*** Material supplied ***

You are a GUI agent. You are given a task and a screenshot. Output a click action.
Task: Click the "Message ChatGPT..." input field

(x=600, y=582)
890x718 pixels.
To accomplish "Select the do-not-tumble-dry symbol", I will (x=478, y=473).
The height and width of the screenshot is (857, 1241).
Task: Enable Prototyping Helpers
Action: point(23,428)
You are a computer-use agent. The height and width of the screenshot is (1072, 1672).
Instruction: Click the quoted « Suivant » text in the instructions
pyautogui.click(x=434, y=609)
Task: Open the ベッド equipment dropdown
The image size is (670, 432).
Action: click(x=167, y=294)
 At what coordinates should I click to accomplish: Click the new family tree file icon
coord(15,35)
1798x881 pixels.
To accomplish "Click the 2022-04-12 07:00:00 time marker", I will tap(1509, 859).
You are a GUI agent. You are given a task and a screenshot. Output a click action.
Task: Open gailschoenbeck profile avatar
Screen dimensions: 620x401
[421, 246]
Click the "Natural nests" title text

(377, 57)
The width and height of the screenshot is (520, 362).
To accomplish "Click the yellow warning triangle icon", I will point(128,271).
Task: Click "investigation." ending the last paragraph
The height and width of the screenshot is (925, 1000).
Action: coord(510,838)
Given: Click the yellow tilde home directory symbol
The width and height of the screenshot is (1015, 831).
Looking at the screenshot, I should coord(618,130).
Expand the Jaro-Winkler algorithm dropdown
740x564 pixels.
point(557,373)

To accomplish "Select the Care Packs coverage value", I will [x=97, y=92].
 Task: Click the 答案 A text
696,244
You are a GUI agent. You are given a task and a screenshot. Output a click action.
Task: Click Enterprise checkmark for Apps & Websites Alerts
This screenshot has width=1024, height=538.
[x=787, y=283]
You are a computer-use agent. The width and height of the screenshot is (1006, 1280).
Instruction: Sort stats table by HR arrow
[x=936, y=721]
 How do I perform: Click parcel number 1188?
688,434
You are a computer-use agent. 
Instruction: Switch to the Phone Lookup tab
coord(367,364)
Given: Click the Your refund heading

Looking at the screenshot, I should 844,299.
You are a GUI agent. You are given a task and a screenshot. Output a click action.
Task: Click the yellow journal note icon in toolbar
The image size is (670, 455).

*** End of Material supplied ***

» Task brief: Each entry above is to be duplicated exactly, with nothing left out.

» Your response:
You are a GUI agent. You are given a task and a screenshot. Output a click action.
Task: Click the "Message ChatGPT..." input field

(x=600, y=582)
890x718 pixels.
To accomplish "Select the do-not-tumble-dry symbol", I will (x=478, y=473).
The height and width of the screenshot is (857, 1241).
Task: Enable Prototyping Helpers
Action: point(23,428)
You are a computer-use agent. The height and width of the screenshot is (1072, 1672).
Instruction: Click the quoted « Suivant » text in the instructions
pyautogui.click(x=434, y=609)
Task: Open the ベッド equipment dropdown
The image size is (670, 432).
Action: click(x=167, y=294)
 At what coordinates should I click to accomplish: Click the new family tree file icon
coord(15,35)
1798x881 pixels.
To accomplish "Click the 2022-04-12 07:00:00 time marker", I will tap(1509, 859).
You are a GUI agent. You are given a task and a screenshot. Output a click action.
Task: Open gailschoenbeck profile avatar
Screen dimensions: 620x401
[421, 246]
Click the "Natural nests" title text

(377, 57)
The width and height of the screenshot is (520, 362).
To accomplish "Click the yellow warning triangle icon", I will point(128,271).
Task: Click "investigation." ending the last paragraph
The height and width of the screenshot is (925, 1000).
Action: coord(510,838)
Given: Click the yellow tilde home directory symbol
The width and height of the screenshot is (1015, 831).
Looking at the screenshot, I should coord(618,130).
Expand the Jaro-Winkler algorithm dropdown
740x564 pixels.
point(557,373)

To accomplish "Select the Care Packs coverage value", I will [x=97, y=92].
 Task: Click the 答案 A text
696,244
You are a GUI agent. You are given a task and a screenshot. Output a click action.
Task: Click Enterprise checkmark for Apps & Websites Alerts
This screenshot has width=1024, height=538.
[x=787, y=283]
You are a computer-use agent. The width and height of the screenshot is (1006, 1280).
Instruction: Sort stats table by HR arrow
[x=936, y=721]
 How do I perform: Click parcel number 1188?
688,434
You are a computer-use agent. 
Instruction: Switch to the Phone Lookup tab
coord(367,364)
Given: Click the Your refund heading

Looking at the screenshot, I should 844,299.
You are a GUI agent. You are given a task and a screenshot. Output a click action.
Task: Click the yellow journal note icon in toolbar
The image size is (670, 455).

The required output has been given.